■ **To do**
Give back only the lines from the one with "Where should I click to: Click" through the last line of the data, exactly as they appear.

(Saved data entries)
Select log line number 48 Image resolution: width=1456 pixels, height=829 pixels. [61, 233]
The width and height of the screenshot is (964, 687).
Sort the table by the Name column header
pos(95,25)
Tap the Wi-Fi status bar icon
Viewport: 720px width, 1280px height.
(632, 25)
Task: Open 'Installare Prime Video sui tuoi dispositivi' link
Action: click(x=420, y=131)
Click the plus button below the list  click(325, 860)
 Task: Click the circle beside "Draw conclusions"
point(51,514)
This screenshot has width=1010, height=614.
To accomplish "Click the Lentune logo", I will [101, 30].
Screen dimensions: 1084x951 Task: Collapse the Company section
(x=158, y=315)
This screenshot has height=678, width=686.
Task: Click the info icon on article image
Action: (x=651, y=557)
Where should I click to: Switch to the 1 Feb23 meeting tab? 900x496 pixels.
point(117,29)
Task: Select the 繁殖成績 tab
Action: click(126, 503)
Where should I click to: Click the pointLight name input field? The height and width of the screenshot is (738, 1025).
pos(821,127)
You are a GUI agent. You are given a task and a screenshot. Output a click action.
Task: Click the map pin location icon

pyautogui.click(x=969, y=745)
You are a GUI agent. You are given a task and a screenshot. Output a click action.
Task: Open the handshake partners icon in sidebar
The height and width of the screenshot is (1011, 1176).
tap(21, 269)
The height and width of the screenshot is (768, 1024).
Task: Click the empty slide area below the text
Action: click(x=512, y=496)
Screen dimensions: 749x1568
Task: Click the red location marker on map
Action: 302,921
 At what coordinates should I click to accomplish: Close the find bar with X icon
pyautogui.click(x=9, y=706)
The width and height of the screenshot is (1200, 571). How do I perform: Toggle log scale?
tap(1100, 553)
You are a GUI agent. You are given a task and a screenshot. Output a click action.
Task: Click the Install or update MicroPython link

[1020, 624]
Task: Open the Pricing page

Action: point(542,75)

■ **Answer for this exercise**
Where should I click to: Click the pointLight name input field? The height and width of the screenshot is (738, 1025).
pos(821,127)
You are a GUI agent. You are given a task and a screenshot. Output a click action.
Task: Click the map pin location icon

pyautogui.click(x=969, y=745)
You are a GUI agent. You are given a task and a screenshot. Output a click action.
Task: Open the handshake partners icon in sidebar
The height and width of the screenshot is (1011, 1176).
tap(21, 269)
The height and width of the screenshot is (768, 1024).
Task: Click the empty slide area below the text
Action: click(x=512, y=496)
Screen dimensions: 749x1568
Task: Click the red location marker on map
Action: 302,921
 At what coordinates should I click to accomplish: Close the find bar with X icon
pyautogui.click(x=9, y=706)
The width and height of the screenshot is (1200, 571). How do I perform: Toggle log scale?
tap(1100, 553)
You are a GUI agent. You are given a task and a screenshot. Output a click action.
Task: Click the Install or update MicroPython link

[1020, 624]
Task: Open the Pricing page

Action: point(542,75)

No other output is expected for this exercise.